The news has been spending a fair bit of time recently talking about the recently released report from the Department of Homeland Security regarding Rightwing Extremism. Following a short sentence at the bottom of a news report mentioning a similar report on Leftwing Extremism, I spent a few minutes searching for the text of that report as well. When placed side by side, the two are interesting in a number of ways. The mere existence of the Leftwing report, and its apparent commission during the Bush administration, seems to suggest that if the DHS is playing politics, it is at least playing them on both sides. Reading the reports turns up some interesting similarities, and some stunning differences, which will be outlined below. Please note in reading on, however, that my purpose here is not to point out logical or factual errors in either report and, as such, I write assuming that everything written is rational and true.
Beginning at the surface level, both reports are largely similar. From their visual formatting to their tone and tenor, it is clear that both reports were cut from the same cloth.
Both reports also seek to cabin the scope of their analysis to apply only to certain subsets of the left or right wing groups. This is, of course, a necessary step if the reports are to be taken seriously as discussions of actual extremists, and not merely as people with divergent opinions. The Leftwing report states in its declaration of scope that its targets of interest are “the animal rights, environmental, and anarchist extremist movements.” The Rightwing report, in a footnote on Page 2, seems to suggest that its target group is “those groups, movements, and adherents that are primarily hate-oriented (based on hatred of particular religious, racial or ethnic groups), and those that are mainly antigovernment.” Rightwing groups of interest “may include groups and individuals that are dedicated to a single issue, such as opposition to abortion or immigration,” and antigovernment may include those who “reject[] federal authority in favor of state or local authority.” Interestingly, anarchits would appear to qualify as both Leftwing and Rightwing extremists.
Also interestingly, while the scope of the Leftwing Extremist report explicitly states that it is talking only about “extremist movements” in “the animal rights, environmental, and anarchist” domains, the Rightwing report offers no such qualification. Indeed, the Leftwing report is even more narrowly tailored, as the scope statement does not end where I sliced it previously, but goes on to say that it only covers those “extremist movements that promote or have conducted criminal or terrorist activities.” (emphasis added) In stark contrast, the Rightwing report plainly states that there is “no specific information that domestic rightwing terrorists are currently planning acts of violence,” and that “[t]hreats … have been largely rhetorical and have not indicated plans to carry out violent acts.” (emphasis added) The difference in scope is nothing short of the difference between those who have committed acts of violence and those who have not even suggested doing so.

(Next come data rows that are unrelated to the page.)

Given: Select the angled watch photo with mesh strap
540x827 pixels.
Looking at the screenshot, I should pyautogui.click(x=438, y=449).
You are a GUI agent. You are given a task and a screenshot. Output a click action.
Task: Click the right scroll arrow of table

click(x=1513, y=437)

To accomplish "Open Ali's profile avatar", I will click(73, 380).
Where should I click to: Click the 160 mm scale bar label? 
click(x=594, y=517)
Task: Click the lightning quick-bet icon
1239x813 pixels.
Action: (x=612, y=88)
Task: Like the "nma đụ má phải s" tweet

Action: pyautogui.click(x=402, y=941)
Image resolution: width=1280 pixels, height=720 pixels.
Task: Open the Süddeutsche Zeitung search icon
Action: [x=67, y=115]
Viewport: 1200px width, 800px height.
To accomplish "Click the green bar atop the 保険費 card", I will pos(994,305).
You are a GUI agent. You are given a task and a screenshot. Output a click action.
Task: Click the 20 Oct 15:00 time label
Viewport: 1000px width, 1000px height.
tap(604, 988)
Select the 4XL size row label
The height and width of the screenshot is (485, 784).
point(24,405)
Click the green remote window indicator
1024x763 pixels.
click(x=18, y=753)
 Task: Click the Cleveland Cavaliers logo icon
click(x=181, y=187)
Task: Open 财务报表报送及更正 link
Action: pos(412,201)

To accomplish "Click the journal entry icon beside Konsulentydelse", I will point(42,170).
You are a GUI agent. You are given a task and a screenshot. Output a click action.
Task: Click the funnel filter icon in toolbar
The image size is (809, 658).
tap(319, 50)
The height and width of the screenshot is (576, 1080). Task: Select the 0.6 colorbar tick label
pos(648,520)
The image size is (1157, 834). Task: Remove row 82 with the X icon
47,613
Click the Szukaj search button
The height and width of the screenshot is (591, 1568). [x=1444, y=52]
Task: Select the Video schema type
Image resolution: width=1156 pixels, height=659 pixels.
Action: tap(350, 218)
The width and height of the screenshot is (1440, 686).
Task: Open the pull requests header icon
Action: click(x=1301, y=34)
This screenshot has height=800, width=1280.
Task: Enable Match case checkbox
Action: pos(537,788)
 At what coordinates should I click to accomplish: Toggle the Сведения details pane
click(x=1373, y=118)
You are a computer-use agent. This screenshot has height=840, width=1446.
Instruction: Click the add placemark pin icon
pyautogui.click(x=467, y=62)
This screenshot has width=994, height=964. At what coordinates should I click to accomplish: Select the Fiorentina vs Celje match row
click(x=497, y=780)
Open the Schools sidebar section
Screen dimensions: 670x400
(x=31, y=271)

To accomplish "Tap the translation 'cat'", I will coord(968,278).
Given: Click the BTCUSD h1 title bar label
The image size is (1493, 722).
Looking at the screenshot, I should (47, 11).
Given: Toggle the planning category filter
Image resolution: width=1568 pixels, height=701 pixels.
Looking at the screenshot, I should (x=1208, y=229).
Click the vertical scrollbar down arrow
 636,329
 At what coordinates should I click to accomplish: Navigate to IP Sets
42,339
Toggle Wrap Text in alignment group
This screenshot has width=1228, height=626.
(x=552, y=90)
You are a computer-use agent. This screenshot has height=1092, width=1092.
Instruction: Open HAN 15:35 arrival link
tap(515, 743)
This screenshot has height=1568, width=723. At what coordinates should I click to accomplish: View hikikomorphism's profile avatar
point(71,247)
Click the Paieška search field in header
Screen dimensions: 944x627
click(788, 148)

Of course, violence itself is hardly the best lens through which to view these reports. While the Rightwing report certainly is focused on violence, its primary focus is on recruitment. The Leftwing report is explicitly focused on economic attacks, examples of which include “animal releases, property theft, vandalism, and cyber attacks … which extremists regard as nonviolent.” Both reports indicate that the greatest threat comes from “lone wolves and small cells” within each respective extremist group. Both reports also offer examples of the type of violence inflicted; the Leftwing report indicated three attacks, at least two of which caused economic damage of over $1 million, while the Rightwing report indicated a single example which occurred shortly before the report’s publication which caused the death of three police officers.
Ultimately, neither report made particularly strong recommendations to decrease the threat level from their respective extremist groups. As near as I can tell, the Leftwing report made no recommendations whatsoever. The Rightwing report, in contrast, pointed out that increased government oversight on militia and paramilitary organizations led to decreased enrollment, and also obliquely hinted in the scope declaration about the possibility of “federal efforts to influence domestic public opinion.”
While it is likely that the Leftist report will be held up to demonstrate that Obama’s DHS was, at worst, doing nothing that Bush’s DHS had not done, I think it proper to view any such claims with the utmost skepticism. The scope of the reports is so astonishingly different that a serious comparison of what the two have to say borders on impossible. The ebb and flow of conservative thought, and the “recruiting” which most would regard as the ordinary process of persuasion inherent in a society founded on popular soverignty, simply bears no resemblance to the commission of criminal acts which result in legally cognizable damage.